In der sogenannten Akademie erhalten die Nutzenden relevantes Wissen (z. B. zu Ernährung und Bewegung), das dem jeweiligen Lebensstil angepasst wird. Mithilfe von multimedialen Lektionen werden zudem Verhaltenstipps und Hintergrundinformationen vermittelt. 

Durch spielerische Elemente, z. B. durch das Erwerben von Medaillen, soll die Motivation während des Therapiezeitraums aufrechterhalten werden. Bei Fragen oder Schwierigkeiten sowie für Feedback steht ein qualifizierter Support via Chat-Funktion zur Verfügung.

Signifikante Gewichtsreduktion durch Studie bestätigt

In einer klinischen Studie der Universität Leipzig konnte die medizinische Wirksamkeit der digitalen Adipositas-Behandlung belegt werden. Dabei erreichten die Teilnehmenden nach zwölfmonatiger Nutzung der App eine Reduzierung ihres Ausgangsgewichts um durchschnittlich knapp acht Prozent (7,75%). Die Körperfettverteilung (gemessen am Taille-Hüft-Verhältnis) änderte sich hingegen nicht.  

Als sekundäre Endpunkte wurden zudem Lebensqualität und Wohlbefinden erfasst: Beide verbesserten sich durch die Nutzung der App.

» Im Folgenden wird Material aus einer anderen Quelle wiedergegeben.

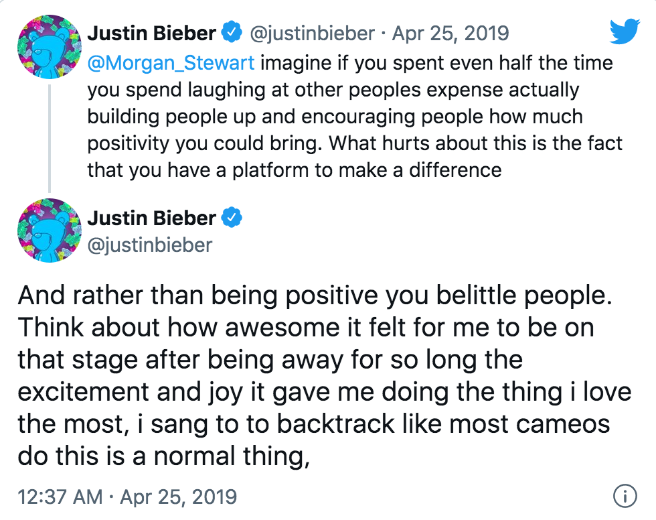Click verified badge beside main tweet author
This screenshot has width=656, height=520.
click(232, 218)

Allerdings hielt der Effekt in Bezug auf die Lebensqualität nur kurz an, sodass nach zwölf Monaten Nutzung keine signifikante Verbesserung (mehr) festgestellt werden konnte.  

Für wen Zanadio nicht geeignet ist

Die App ist kontraindiziert bei:  

  • einem BMI von über 40 kg/m²,
  • sekundären Adipositasformen (Cushing-Syndrom, Prader-Willi-Syndrom, Hypogonadismus u. a.),
  • Hypothyreose (Schilddrüsenunterfunktion), sofern nicht im Vorfeld medikamentös behandelt,
  • Unterfunktion und anderen Störungen der Hypophyse,
  • bariatrischer Operation (Magenverkleinerung, Magenband o. Ä.) in den letzten drei Jahren,
  • fehlender Bereitschaft zur Anpassung des Lebensstils,
  • körperlichen Einschränkungen, die eine mäßige physische Aktivität verhindern,
  • bestehender oder vermuteter Schwangerschaft.